Screenshot grounding data
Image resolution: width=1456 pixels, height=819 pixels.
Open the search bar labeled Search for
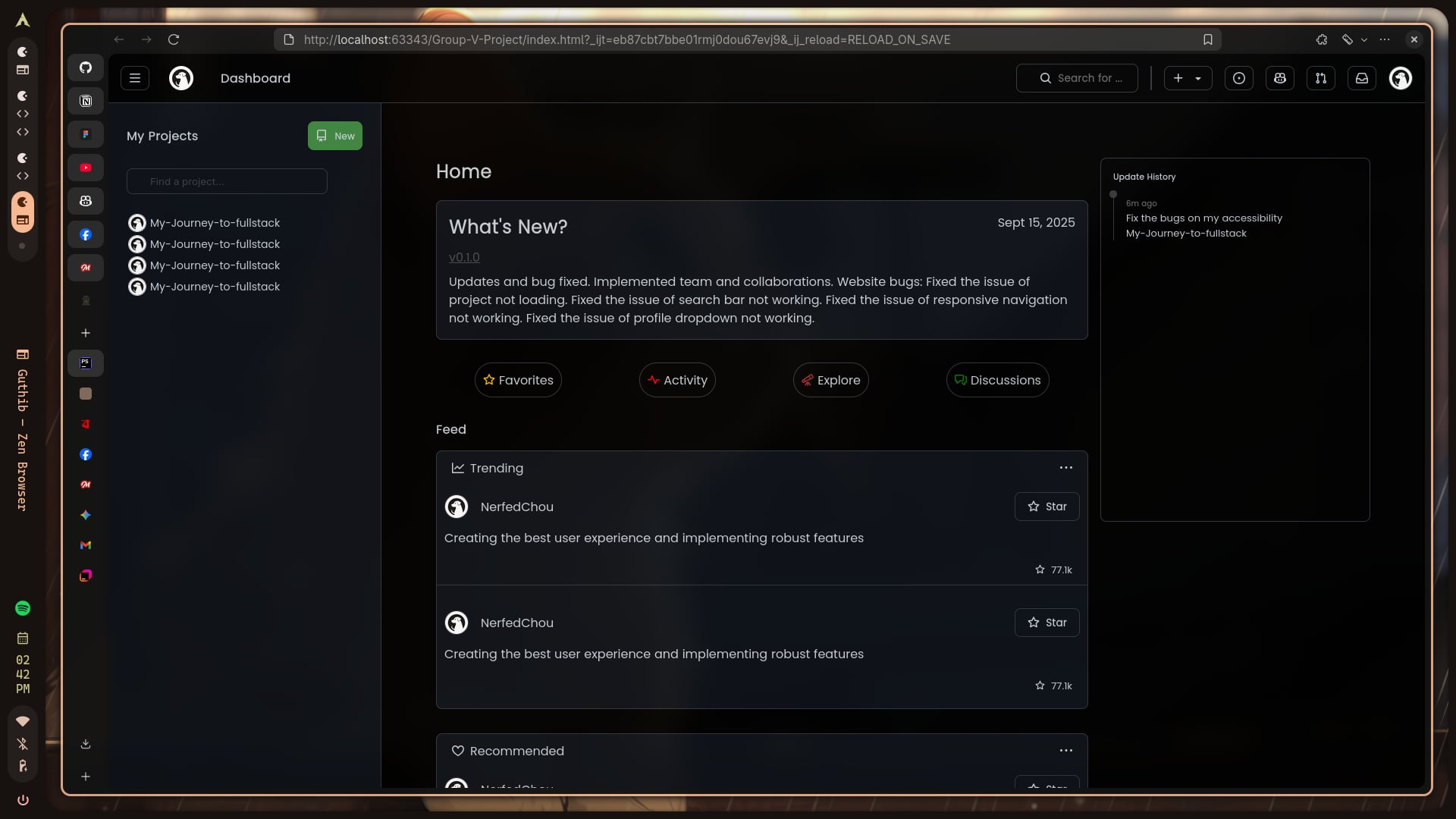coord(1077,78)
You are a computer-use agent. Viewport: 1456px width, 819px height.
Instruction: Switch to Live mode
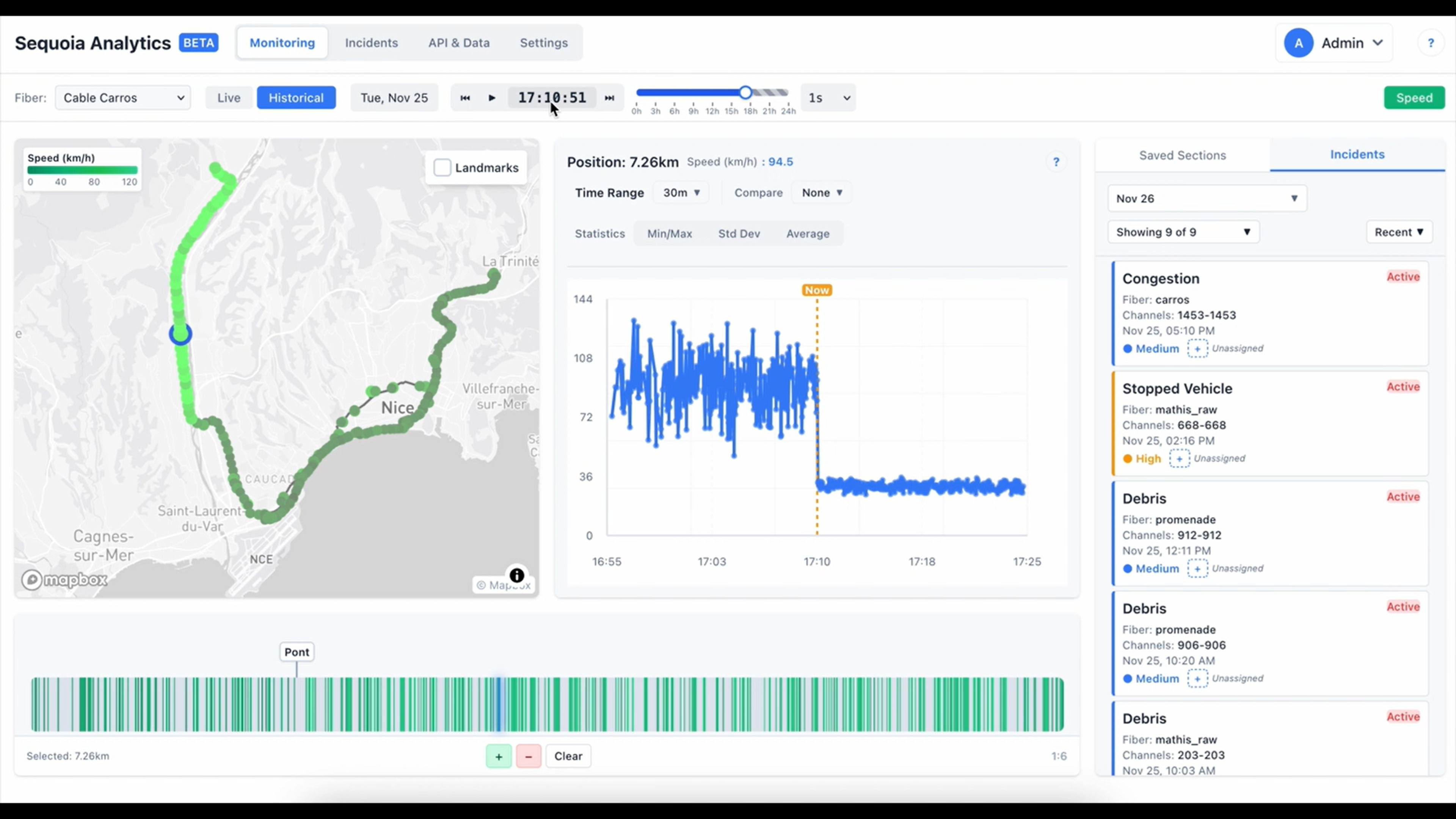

Brief. Copy the preceding data in full and word for word, dropping its pictures.

Exercise output.
Image resolution: width=1456 pixels, height=819 pixels.
Open the search bar labeled Search for
coord(1077,78)
You are a computer-use agent. Viewport: 1456px width, 819px height.
Instruction: Switch to Live mode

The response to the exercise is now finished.